What is needed: Could you output the items below word for word, starting at the line that contains "This screenshot has" and ending after the line that contains "point(98,698)", with the pictures left out?

Task input:

[START]

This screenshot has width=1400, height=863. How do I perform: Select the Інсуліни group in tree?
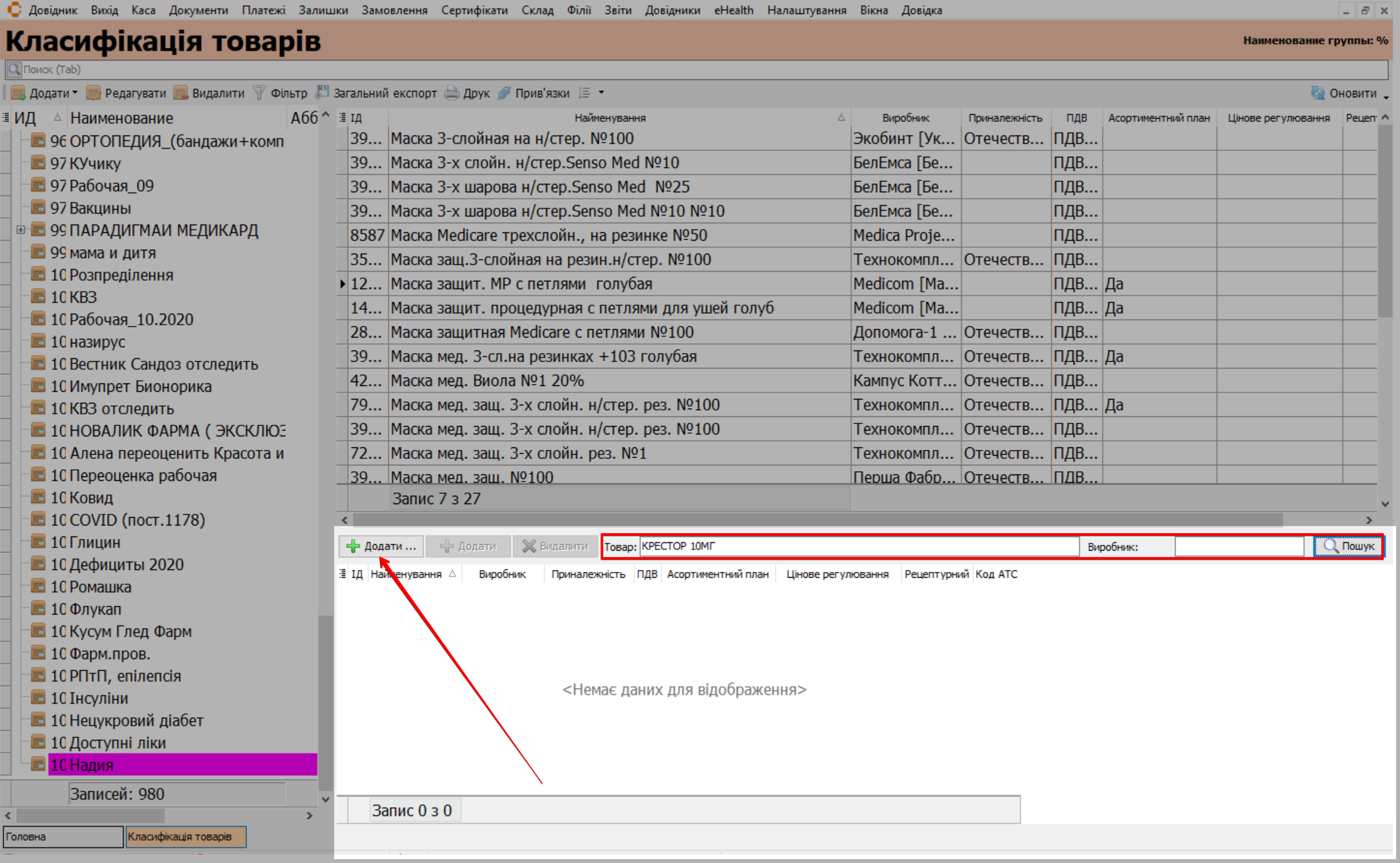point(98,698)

[END]
[START]

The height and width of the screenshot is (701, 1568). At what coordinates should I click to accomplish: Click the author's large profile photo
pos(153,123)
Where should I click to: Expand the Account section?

[END]
[START]

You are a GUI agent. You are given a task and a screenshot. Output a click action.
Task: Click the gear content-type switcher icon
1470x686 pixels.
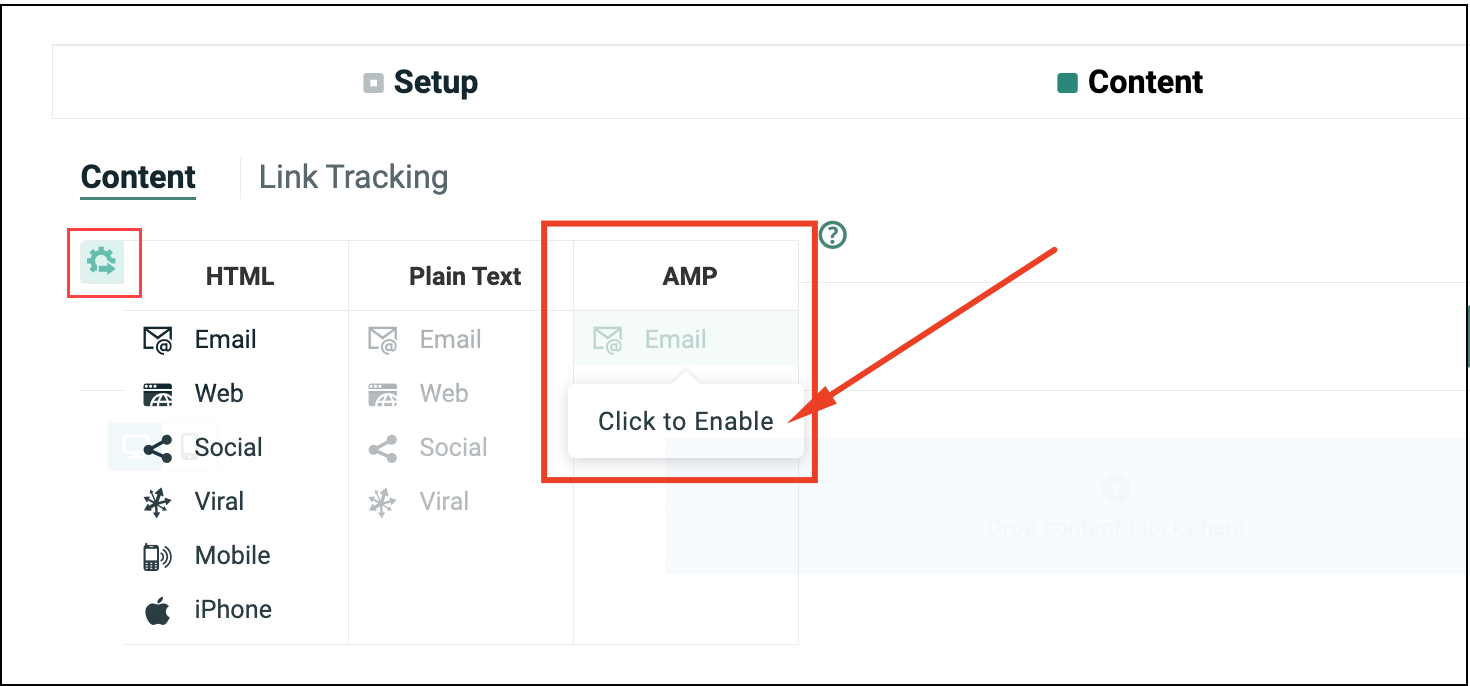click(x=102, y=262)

[END]

Solution for this problem:
This screenshot has width=1400, height=863. How do I perform: Select the Інсуліни group in tree?
point(98,698)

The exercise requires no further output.